目次
ハービンジャー産駒が息を吹き返した理由
では、なぜハービンジャー産駒が復調してきているのか?
理由をいくつか挙げて考えていくことにしよう。
晩成血統
一番大きな理由が血統だと考えられる。
父ノーザンダンサー系は全般的に仕上がりが遅い傾向にある。競走馬時代のハービンジャーを振り返ってみても、本格化したのは古馬になってからだ。
特にディープインパクトを筆頭とするクラシック血統は仕上がりが早い。日本における主流血統と比較すると、3歳春の段階では完成度の差がどうしても出てしまう。(2歳時に簡単に勝ち上がれていたのは、新馬や未勝利なら才能だけで勝ち上がれるため)

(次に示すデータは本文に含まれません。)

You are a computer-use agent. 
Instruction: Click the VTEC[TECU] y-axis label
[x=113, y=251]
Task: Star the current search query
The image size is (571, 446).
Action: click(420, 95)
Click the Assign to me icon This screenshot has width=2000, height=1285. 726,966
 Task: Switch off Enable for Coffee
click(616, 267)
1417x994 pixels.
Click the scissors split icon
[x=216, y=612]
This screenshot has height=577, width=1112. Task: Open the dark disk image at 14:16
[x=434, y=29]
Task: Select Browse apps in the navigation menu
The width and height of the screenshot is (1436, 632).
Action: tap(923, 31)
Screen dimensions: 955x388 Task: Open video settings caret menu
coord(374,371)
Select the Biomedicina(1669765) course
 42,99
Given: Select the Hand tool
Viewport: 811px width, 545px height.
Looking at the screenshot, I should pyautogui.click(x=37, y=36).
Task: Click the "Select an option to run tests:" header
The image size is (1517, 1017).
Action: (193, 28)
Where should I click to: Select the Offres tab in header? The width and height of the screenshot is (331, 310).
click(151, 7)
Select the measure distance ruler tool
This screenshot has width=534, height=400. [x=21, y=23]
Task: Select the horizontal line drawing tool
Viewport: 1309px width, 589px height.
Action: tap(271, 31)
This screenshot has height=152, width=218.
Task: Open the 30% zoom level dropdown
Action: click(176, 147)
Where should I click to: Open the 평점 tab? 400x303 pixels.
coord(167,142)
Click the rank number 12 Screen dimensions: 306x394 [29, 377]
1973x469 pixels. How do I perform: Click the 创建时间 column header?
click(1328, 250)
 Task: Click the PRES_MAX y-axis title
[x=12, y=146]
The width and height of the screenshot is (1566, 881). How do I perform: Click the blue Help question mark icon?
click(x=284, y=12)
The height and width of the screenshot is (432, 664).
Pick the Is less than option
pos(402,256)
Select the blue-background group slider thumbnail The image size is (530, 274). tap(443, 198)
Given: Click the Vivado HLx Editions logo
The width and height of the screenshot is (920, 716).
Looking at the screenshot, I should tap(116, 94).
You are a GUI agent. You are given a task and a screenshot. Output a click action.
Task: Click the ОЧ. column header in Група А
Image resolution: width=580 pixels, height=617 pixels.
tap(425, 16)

しかし、クラシックが終わる頃になると成長がやっと追いついてくる。だから、ようやく2勝目、3勝目を挙げる馬が出てきているわけだ。
ローカル開催
レースが行われる競馬場の変化も躍進の理由の一つだ。
本格的に夏競馬が始まったことでローカル開催が増えた。洋芝の函館や札幌を筆頭に、ローカルの競馬場ではスピードよりもタフさがあるかどうかが好走する上で重要になってくる。
ハービンジャーは欧州の荒れ馬場を苦にしないスタミナを持っている。一方、瞬発力はどうしてもサンデー系に見劣りしてしまう。東京や京都での開催で結果を残せなかった点を見れば明らかだろう。
だからこそ、タフさが要求されるローカル開催に移行したことで自身の長所を活かし、勝ち星を重ねているわけだ。
長距離レースの増加
もう一つの理由が選択できるレースの幅が広がったことだと考えられる。
ハービンジャーはクラシック血統に比べてスタミナが豊富なため、長距離レースに向いている。しかし、2歳や3歳1、2月の段階ではなかなか中距離以上のレースを選択できない。言ってみれば自分の得意な条件のレースを選びたくても選べない状況だったのだ。
3歳春以降は徐々に2400m以上のレースを選択できるようになった。
実際、6月以降に挙げた9勝のうち、8勝が1800m以上、さらにうち3勝が2400m以上のレースである。
まとめ
「晩成血統」が本格化し始め、「ローカル開催」に移行したことで馬場の恩恵を受け、「得意な長距離レース」を選択できるようになった。
だからこそ、ハービンジャー産駒は勝ち星を伸ばしてきたと考えられる。
そもそもファーストクロップというのは牧場関係者や調教師の方々といった育成を手がける人間たちが手探り状態にある。だから特徴がつかめてきた2年目以降に結果を出すケースが多い。ディープインパクトもキングカメハメハもそうだった。
となると、ハービンジャーが今後、さらに勝ち星を重ね、現2歳世代が躍進していく可能性は十分にあると言っていいだろう。
本格化し始めたハービンジャー産駒。その将来に期待したい。